Neil is the academic advisor to students in the MLIS program. He also supports all MSMC students with graduation-related paperwork. He has been a member of the iSchool since 2021. He holds degrees in history from Northwestern University and the University of Notre Dame and is a doctoral student in the College of Education at the University of Maryland with research focuses in education, law, and theology. He is happy to talk about any subject, really.

Contact: ndhingra@umd.edu


Dr. Quint Gregory 

Quint Gregory wears many hats at the University of Maryland but spends most of his time in the Michelle Smith Collaboratory for Visual Culture, a space he designed and runs, collaborating with teachers, researchers, and students interested in employing digital technologies to enhance their work, be it pedagogical, academic or rhetorical. He has taught seminars for the Honors College at the University of Maryland that focus on museums and society, inspiration for which he drew from nearly a decade’s worth of work in area museums (National Gallery of Art, Walters Art Gallery) while pursuing his doctorate, a goal only accomplished after his Fulbright-fueled year of research in the Netherlands in 2000-2001.

Quint first came to the University of Maryland as a graduate student focused on seventeenth-century Dutch and Flemish painting (he worked on such exhibitions as Johannes Vermeer, and Jan Steen), a subject for which he retains great passion, even if he does not wade in those waters daily at present.

Contact: quint@umd.edu


Lesley Langa, Ph.D.

Lesley Langa, Ph.D., is the Associate Research Scientist at OCLC Research. She is a strategic research and program manager with over 15 years of experience managing national initiatives that address the needs of libraries, museums, and other heritage institutions. Her work focuses on access to information and cultural heritage collections, including who has access vs. who does not, how we curate and protect information for future study and use, how we support the cultural sector in its daily work to improve access and sustain our collective history. She is a policy-driven action researcher who aims to provide useful tools that can affect practice in the field and deliver practical solutions for cultural heritage professionals and helping to evaluate the mechanisms we use to do all of this. Her work has spanned several areas including digital collections, metadata management, evaluation and research, and user experience across the cultural heritage sector in museums, federal cultural agencies, and small nonprofits. She recently completed a Ph.D. at the University of Maryland’s iSchool.

Contact: llanga@umd.edu


Dr. Diana Marsh
Diana Marsh is an Assistant Professor of Archives and Digital Curation in the College of Information Studies (iSchool). Her work focuses on how changing technologies, cultures, and values affect the communication of knowledge in heritage institutions. Her current research focuses on access to anthropological archives and the circulation of digitized ethnographic collections in Native communities.

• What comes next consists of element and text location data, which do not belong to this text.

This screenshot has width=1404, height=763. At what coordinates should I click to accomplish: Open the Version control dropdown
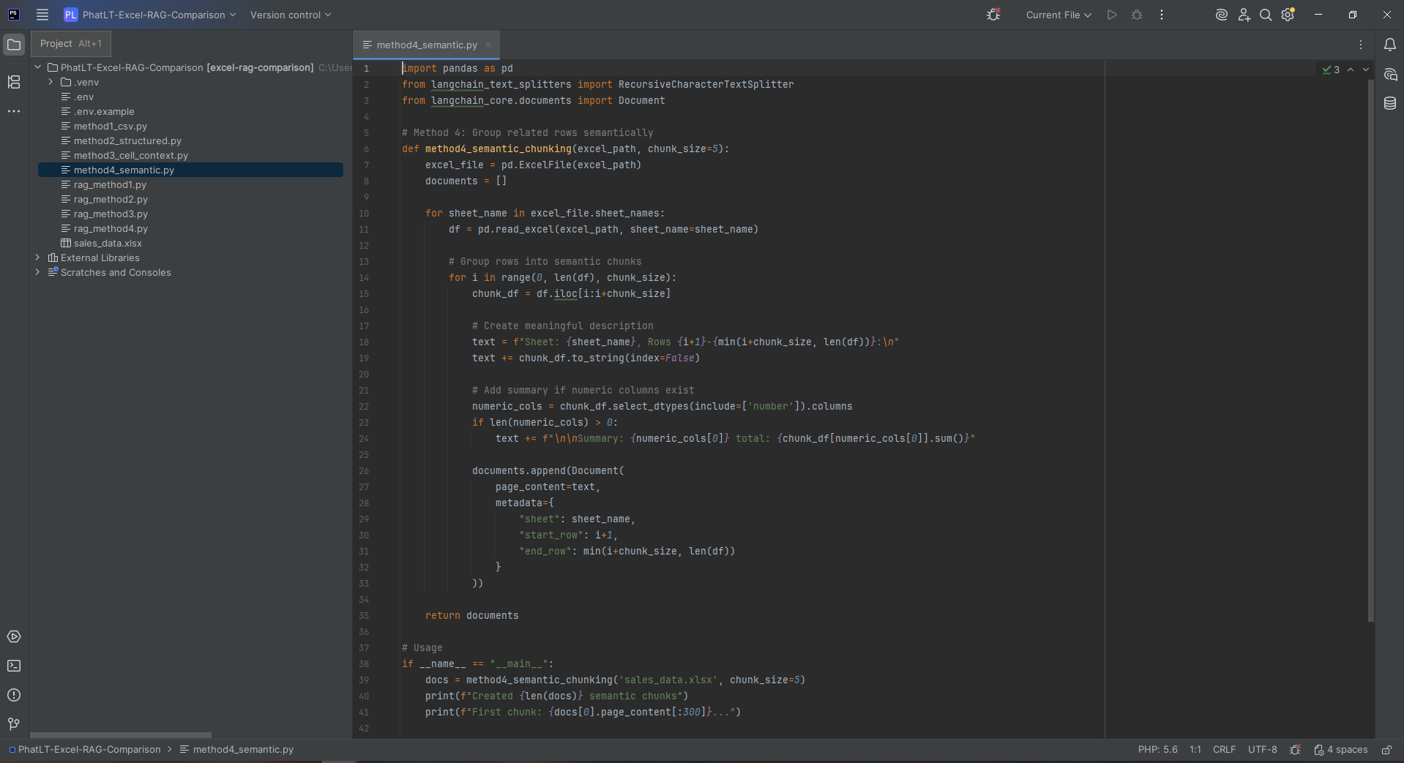(290, 15)
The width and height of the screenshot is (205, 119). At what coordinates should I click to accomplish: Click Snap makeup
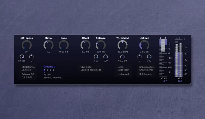(x=146, y=67)
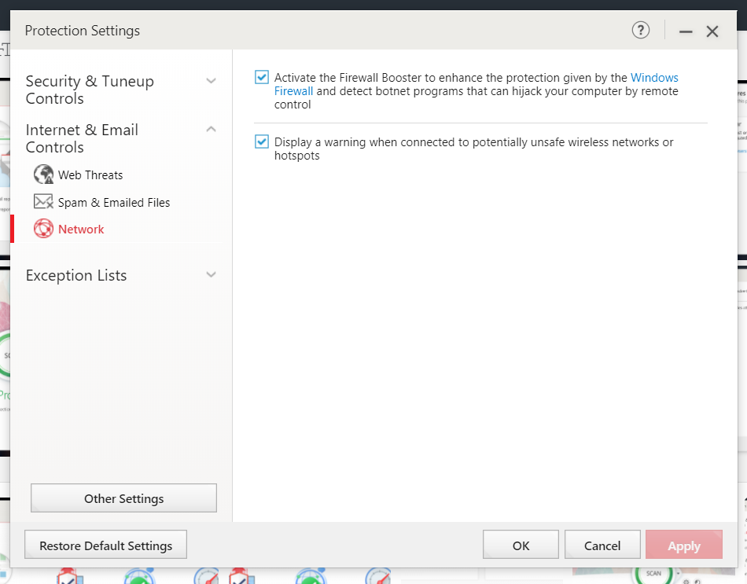Viewport: 747px width, 584px height.
Task: Expand the Security & Tuneup Controls chevron
Action: point(211,81)
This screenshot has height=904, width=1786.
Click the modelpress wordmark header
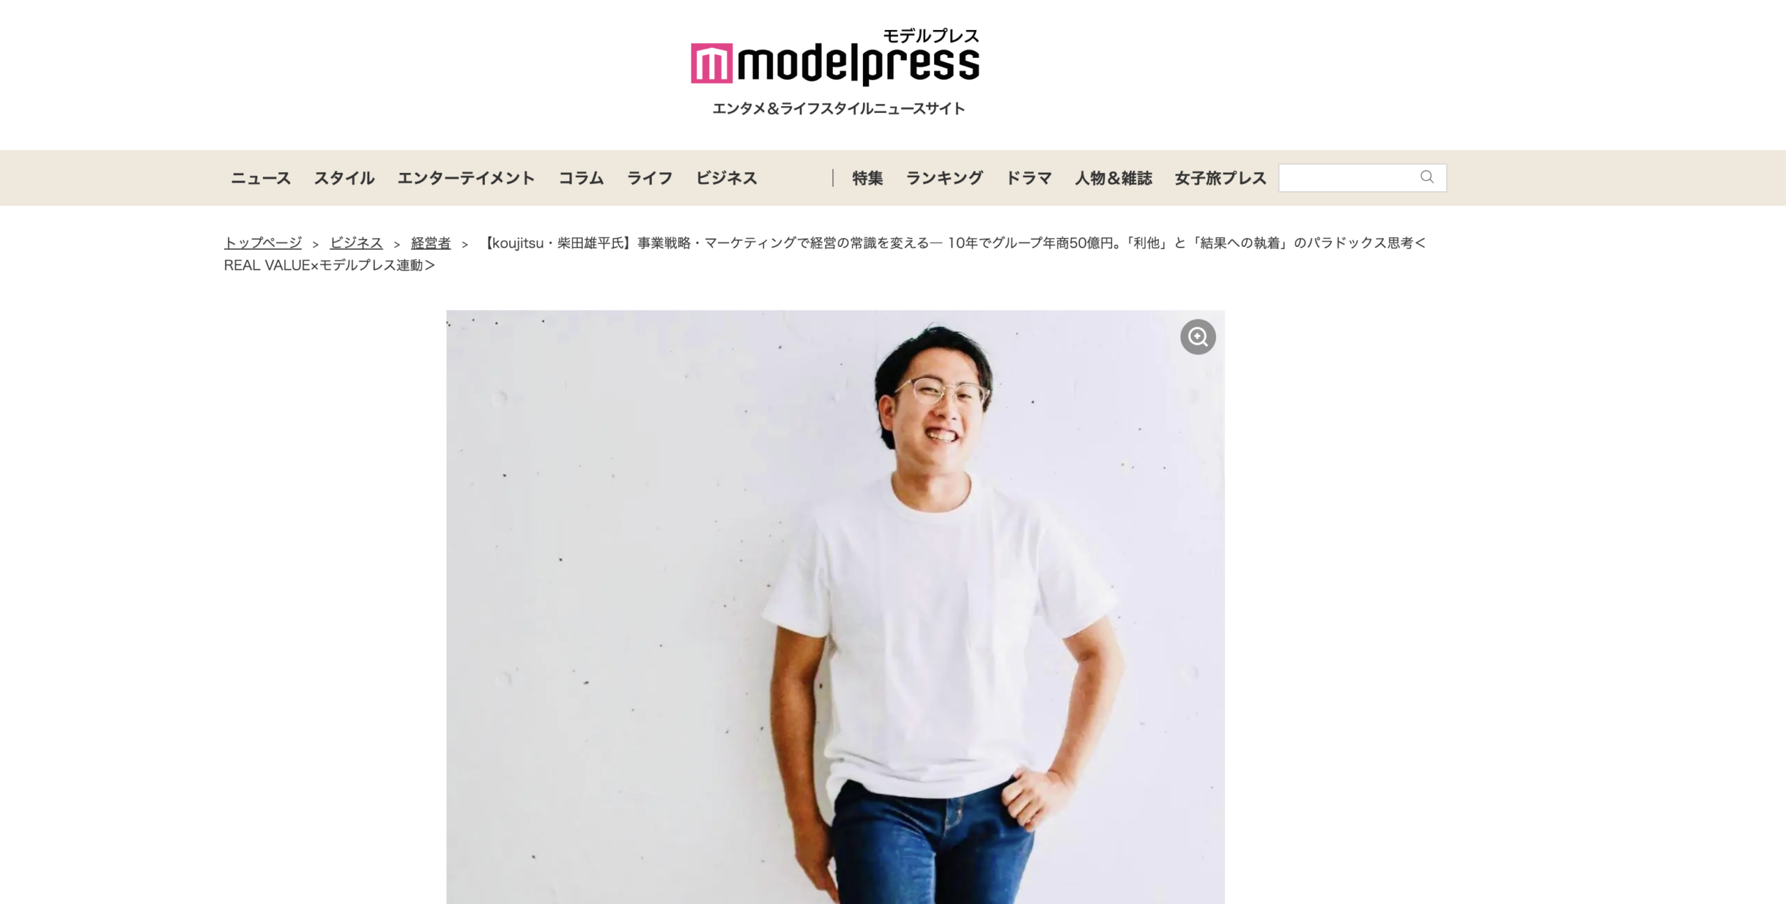858,64
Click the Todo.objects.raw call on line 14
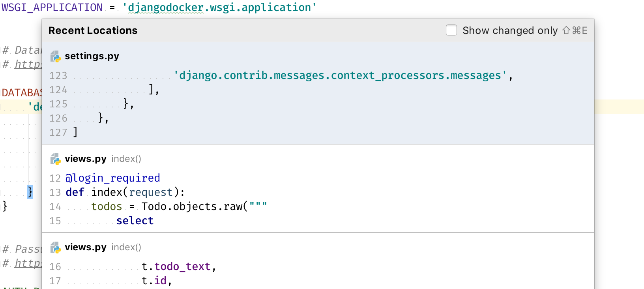 194,206
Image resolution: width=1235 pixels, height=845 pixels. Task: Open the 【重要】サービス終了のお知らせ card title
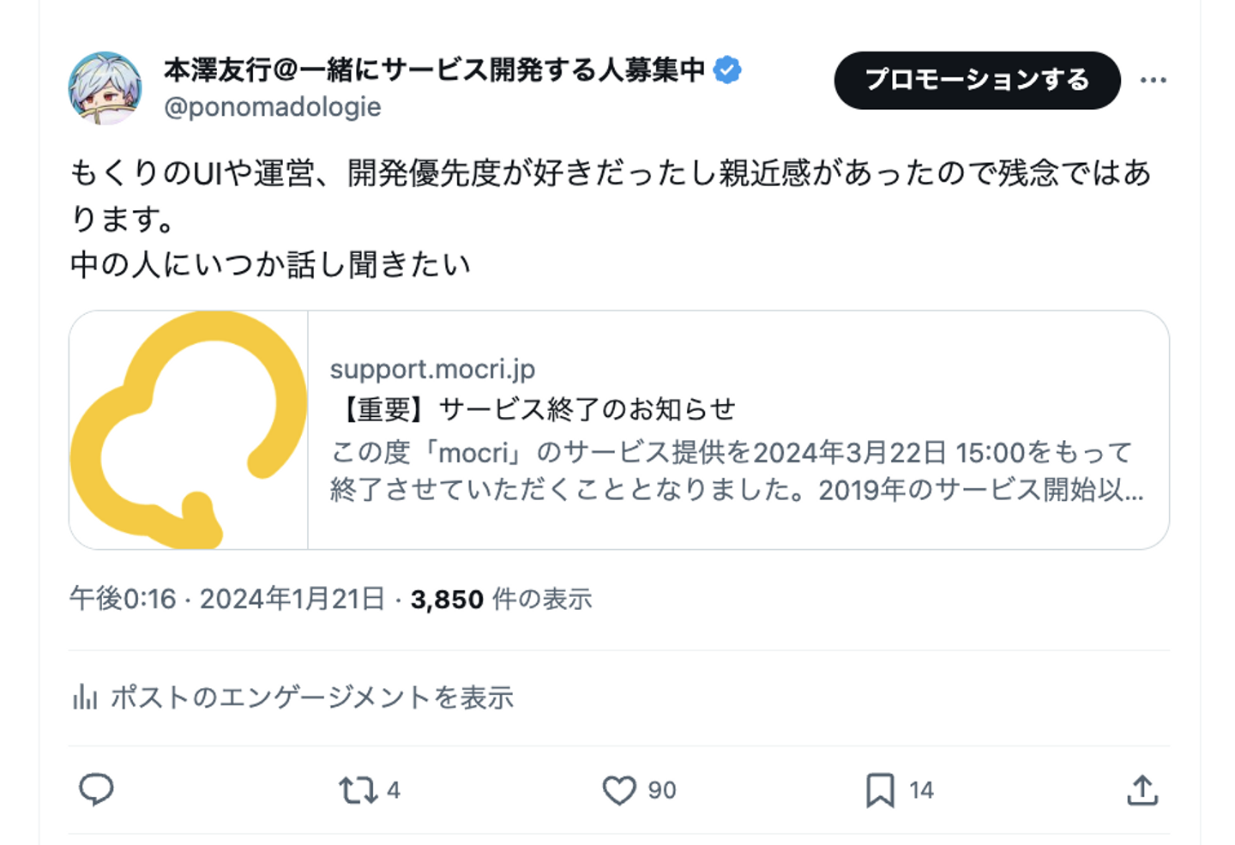pos(533,409)
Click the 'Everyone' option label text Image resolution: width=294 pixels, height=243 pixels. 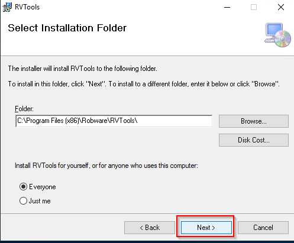(x=43, y=187)
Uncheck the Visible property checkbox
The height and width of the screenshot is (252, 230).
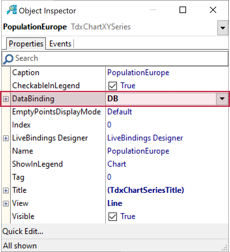click(x=112, y=216)
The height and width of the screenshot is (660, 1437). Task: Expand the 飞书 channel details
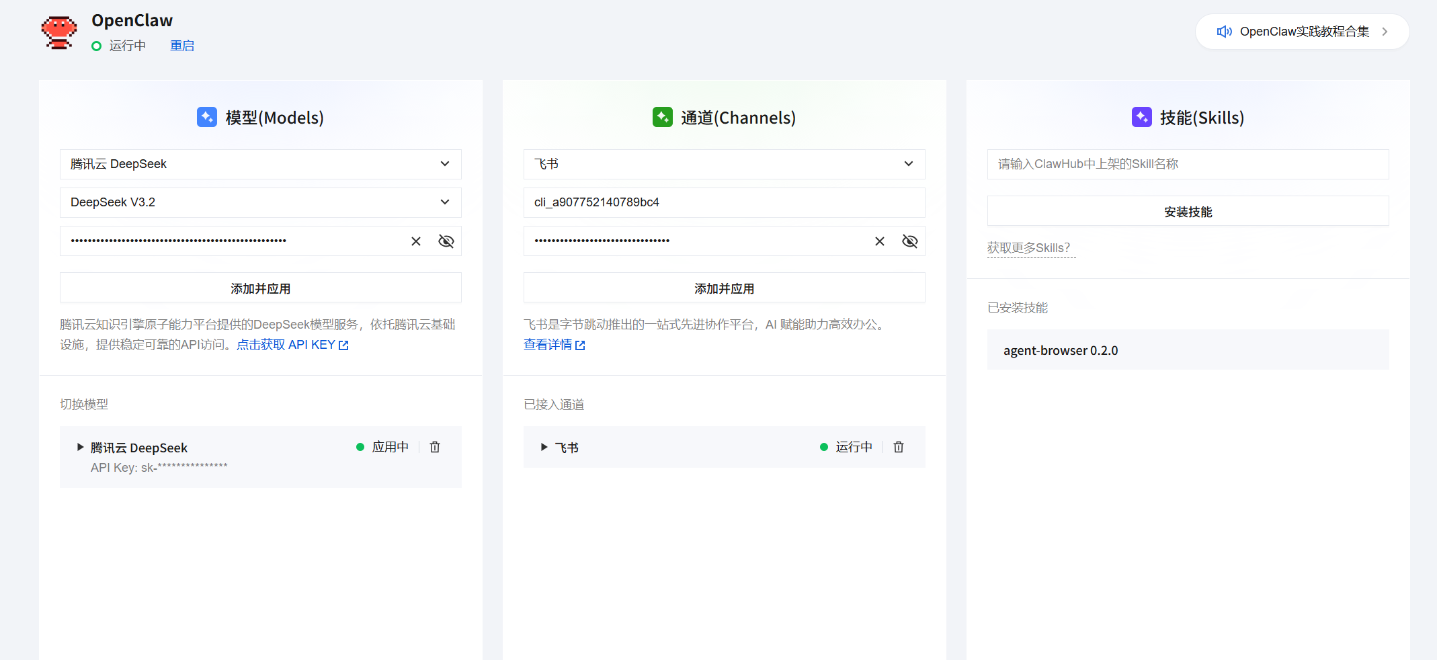[x=543, y=446]
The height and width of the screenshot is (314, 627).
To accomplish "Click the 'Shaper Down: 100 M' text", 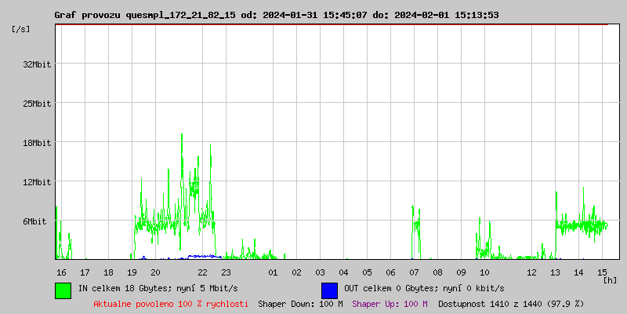I will coord(300,303).
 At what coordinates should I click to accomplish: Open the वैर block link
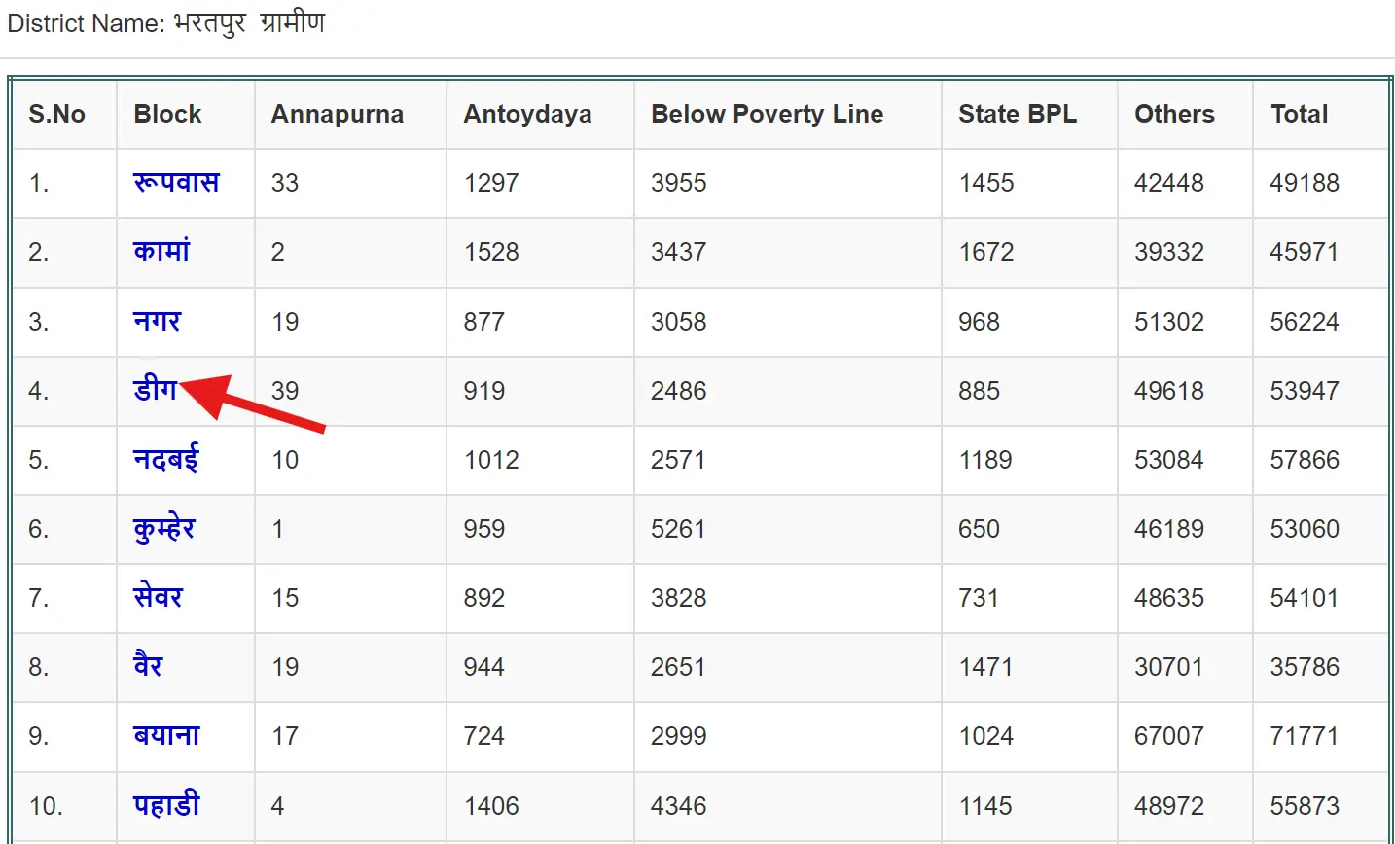coord(148,666)
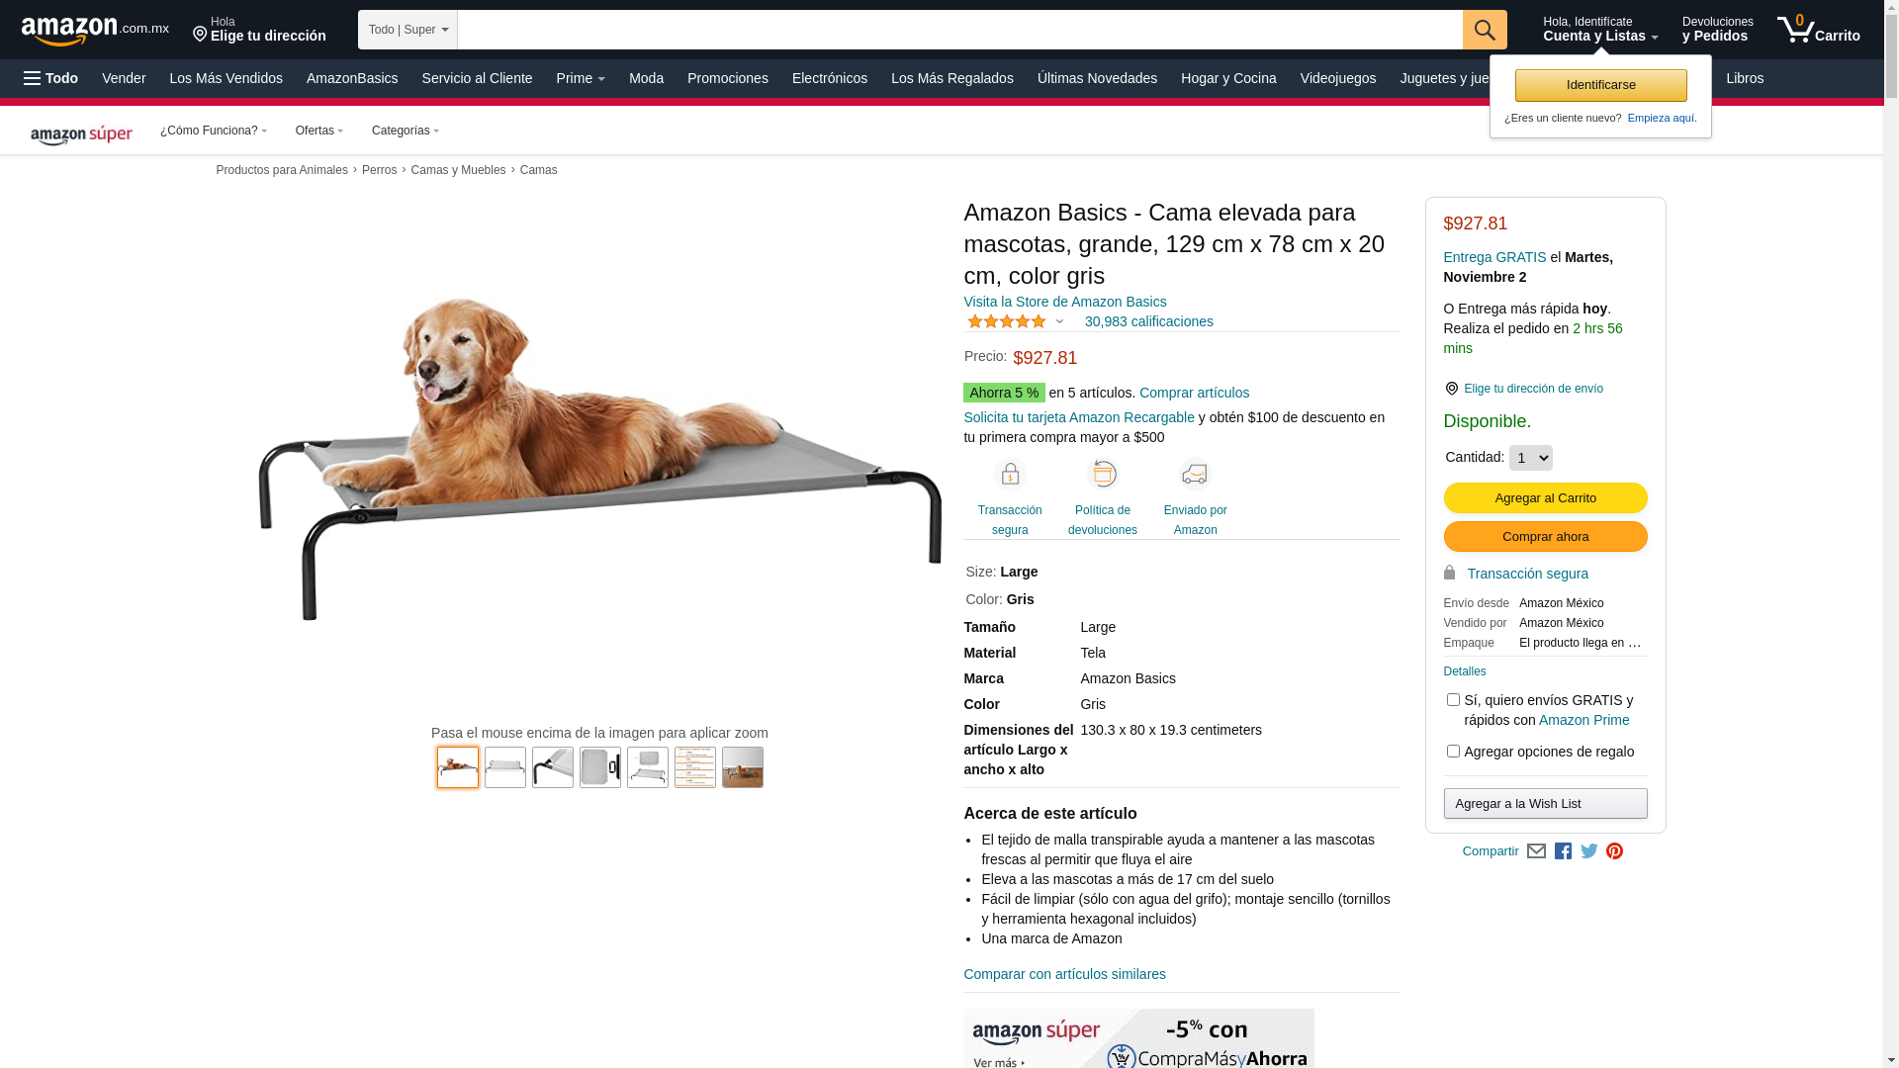Screen dimensions: 1899x1068
Task: Click inside the search text field
Action: pyautogui.click(x=959, y=30)
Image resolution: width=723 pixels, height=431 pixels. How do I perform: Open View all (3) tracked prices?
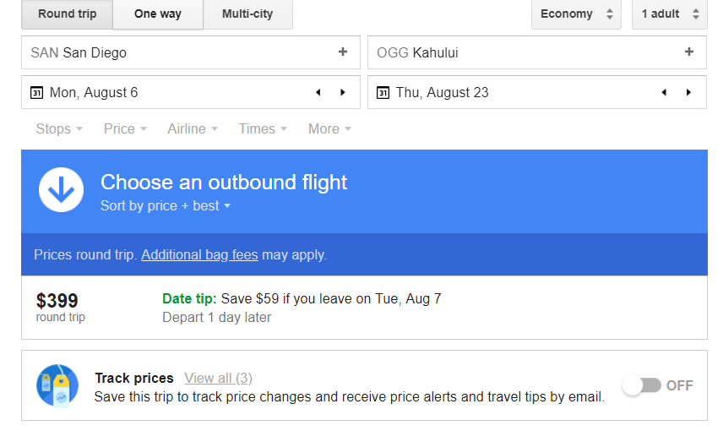[x=219, y=378]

She was previously a Postdoctoral Fellow at the Smithsonian’s National Anthropological Archives (NAA). From 2015–2017, she was an Andrew W. Mellon Post-Doctoral Curatorial Fellow at the American Philosophical Society where she curated exhibitions drawing primarily on archival collections (Curious Revolutionaries: The Peales of Philadelphia, April–December 2017 and Gathering Voices: Thomas Jefferson and Native America, April–December 2016). In 2014–2015, she was a Postdoctoral Research and Teaching Fellow in Museum Anthropology at the University of British Columbia (UBC) where she taught courses in museology and heritage. She completed her Ph.D. in Anthropology at UBC, where she conducted an ethnography of exhibition planning and the renovation of the National Museum of Natural History’s fossil hall. She has an MPhil in Social Anthropology with a Museums and Heritage focus from the University of Cambridge and a BFA in Visual Arts and Photography from the Mason Gross School of the Arts at Rutgers University. Her work has been published in Journal of Material Culture, Museum Anthropology, Practicing Anthropology, Archivaria, and Archival Science. Her book, Extinct Monsters to Deep Time: Conflict, Compromise, and the Making of Smithsonian’s Fossil Halls, was recently published with Berghahn Books Museum and Collections Series.